Re: [PATCH v5 02/10] sched/rt: add rt_rq utilization tracking

From: Vincent Guittot
Date: Wed May 30 2018 - 10:40:16 EST


On 30 May 2018 at 13:01, Patrick Bellasi <patrick.bellasi@xxxxxxx> wrote:
> On 30-May 12:06, Vincent Guittot wrote:
>> On 30 May 2018 at 11:32, Patrick Bellasi <patrick.bellasi@xxxxxxx> wrote:
>> > On 29-May 15:29, Vincent Guittot wrote:
>
> [...]
>
>> >> >> diff --git a/kernel/sched/rt.c b/kernel/sched/rt.c
>> >> >> index ef3c4e6..b4148a9 100644
>> >> >> --- a/kernel/sched/rt.c
>> >> >> +++ b/kernel/sched/rt.c
>> >> >> @@ -5,6 +5,8 @@
>> >> >> */
>> >> >> #include "sched.h"
>> >> >>
>> >> >> +#include "pelt.h"
>> >> >> +
>> >> >> int sched_rr_timeslice = RR_TIMESLICE;
>> >> >> int sysctl_sched_rr_timeslice = (MSEC_PER_SEC / HZ) * RR_TIMESLICE;
>> >> >>
>> >> >> @@ -1572,6 +1574,9 @@ pick_next_task_rt(struct rq *rq, struct task_struct *prev, struct rq_flags *rf)
>> >> >>
>> >> >> rt_queue_push_tasks(rq);
>> >> >>
>> >> >> + update_rt_rq_load_avg(rq_clock_task(rq), rq,
>> >> >> + rq->curr->sched_class == &rt_sched_class);
>> >> >> +
>> >> >> return p;
>> >> >> }
>> >> >>
>> >> >> @@ -1579,6 +1584,8 @@ static void put_prev_task_rt(struct rq *rq, struct task_struct *p)
>> >> >> {
>> >> >> update_curr_rt(rq);
>> >> >>
>> >> >> + update_rt_rq_load_avg(rq_clock_task(rq), rq, 1);
>> >> >> +
>> >> >> /*
>> >> >> * The previous task needs to be made eligible for pushing
>> >> >> * if it is still active
>> >> >> @@ -2308,6 +2315,7 @@ static void task_tick_rt(struct rq *rq, struct task_struct *p, int queued)
>> >> >> struct sched_rt_entity *rt_se = &p->rt;
>> >> >>
>> >> >> update_curr_rt(rq);
>> >> >> + update_rt_rq_load_avg(rq_clock_task(rq), rq, 1);
>> >> >
>> >> > Mmm... not entirely sure... can't we fold
>> >> > update_rt_rq_load_avg() into update_curr_rt() ?
>> >> >
>> >> > Currently update_curr_rt() is used in:
>> >> > dequeue_task_rt
>> >> > pick_next_task_rt
>> >> > put_prev_task_rt
>> >> > task_tick_rt
>> >> >
>> >> > while we update_rt_rq_load_avg() only in:
>> >> > pick_next_task_rt
>> >> > put_prev_task_rt
>> >> > task_tick_rt
>> >> > and
>> >> > update_blocked_averages
>> >> >
>> >> > Why we don't we need to update at dequeue_task_rt() time ?
>> >>
>> >> We are tracking rt rq and not sched entities so we want to know when
>> >> sched rt will be the running or not sched class on the rq.
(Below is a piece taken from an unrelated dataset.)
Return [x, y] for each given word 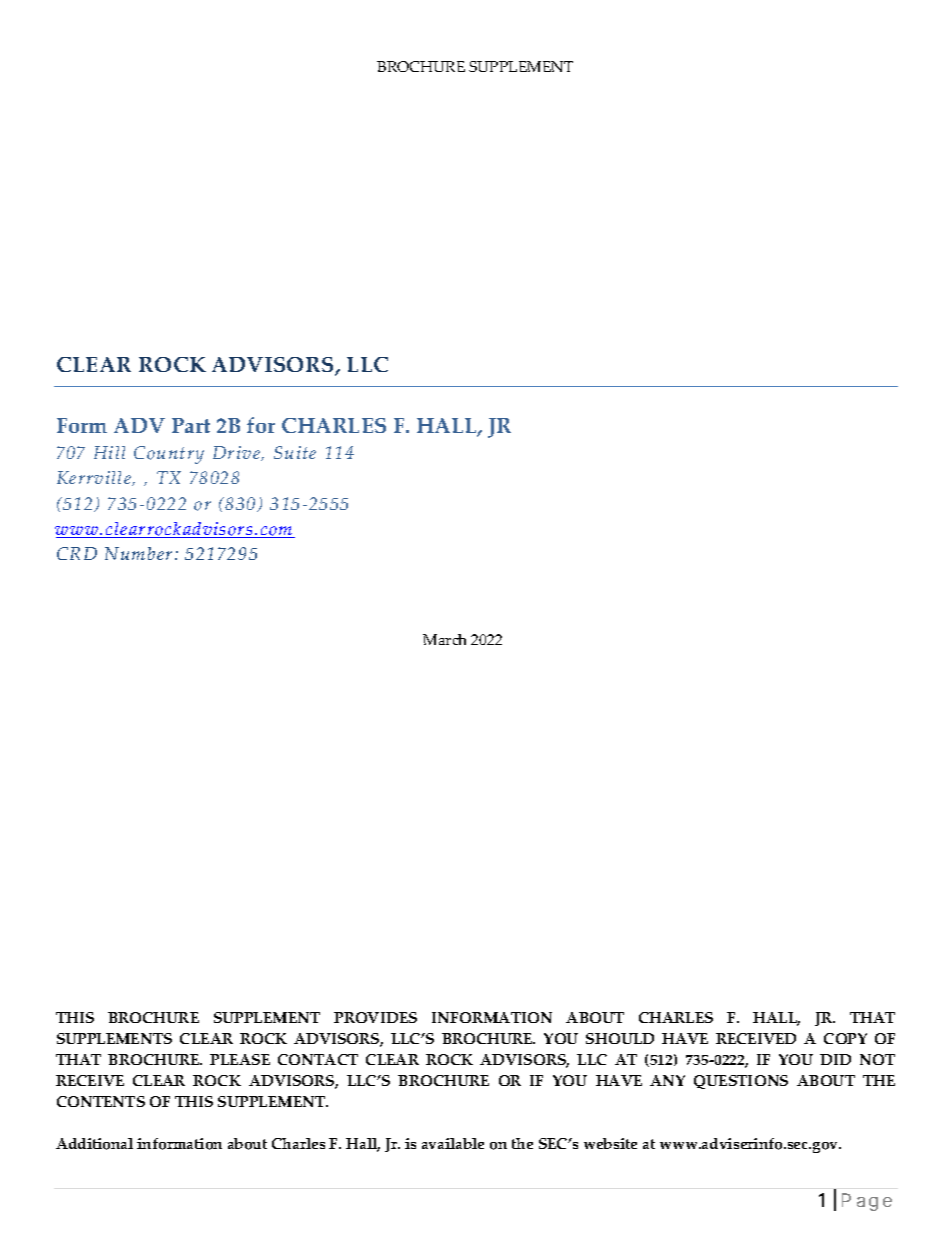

Tracking
>> >> dequeue_task_rt is useless
>> >
>> > What about (push) migrations?
>>
>> it doesn't make any difference. put_prev_task_rt() says that the prev
>> task that was running, was a rt task so we can account past time at rt
>> running time
>> and pick_next_task_rt says that the next one will be a rt task so we
>> have to account elapse time either to rt or not rt time according.
>
> Right, I was missing that you are tracking RT (and DL) only at RQ
> level... not SE level, thus we will not see migrations of blocked
> utilization.
>
>> I can probably optimize the pick_next_task_rt by doing the below instead:
>>
>> if (rq->curr->sched_class == &rt_sched_class)
>> update_rt_rq_load_avg(rq_clock_task(rq), rq, 0);
>>
>> If prev task is a rt task, put_prev_task_rt has already done the update
>
> Right.
>
> Just one more question about non tracking SE. Once we migrate an RT
> task with the current solution we will have to wait for it's PELT
> blocked utilization to decay completely before starting to ignore that
> task contribution, which means that:
> 1. we will see an higher utilization on the original CPU
> 2. we don't immediately see the increased utilization on the
> destination CPU
>
> I remember Juri had some patches to track SE utilization thus fixing
> the two issues above. Can you remember me why we decided to go just
> for the RQ tracking solution?

I would say that one main reason is the overhead of tracking per SE

Then, what we want to track the other class utilization to replace
current rt_avg.

And we want something to track steal time of cfs to compensate the
fact that cfs util_avg will be lower than what cfs really needs.
so we really want rt util_avg to smoothly decrease if a rt task
migrate to let time to cfs util_avg to smoothly increase itself as cfs
tasks will run more often.

Based on some discussion on IRC, I'm studying how to track more
accurately the stolen time

> Don't we expect any strange behaviors on real systems when RT tasks
> are moved around?

Which kind of strange behavior ? we don't use rt util_avg for OPP
selection when a rt task is running

>
> Perhaps we should run some tests on Android...
>
> --
> #include <best/regards.h>
>
> Patrick Bellasi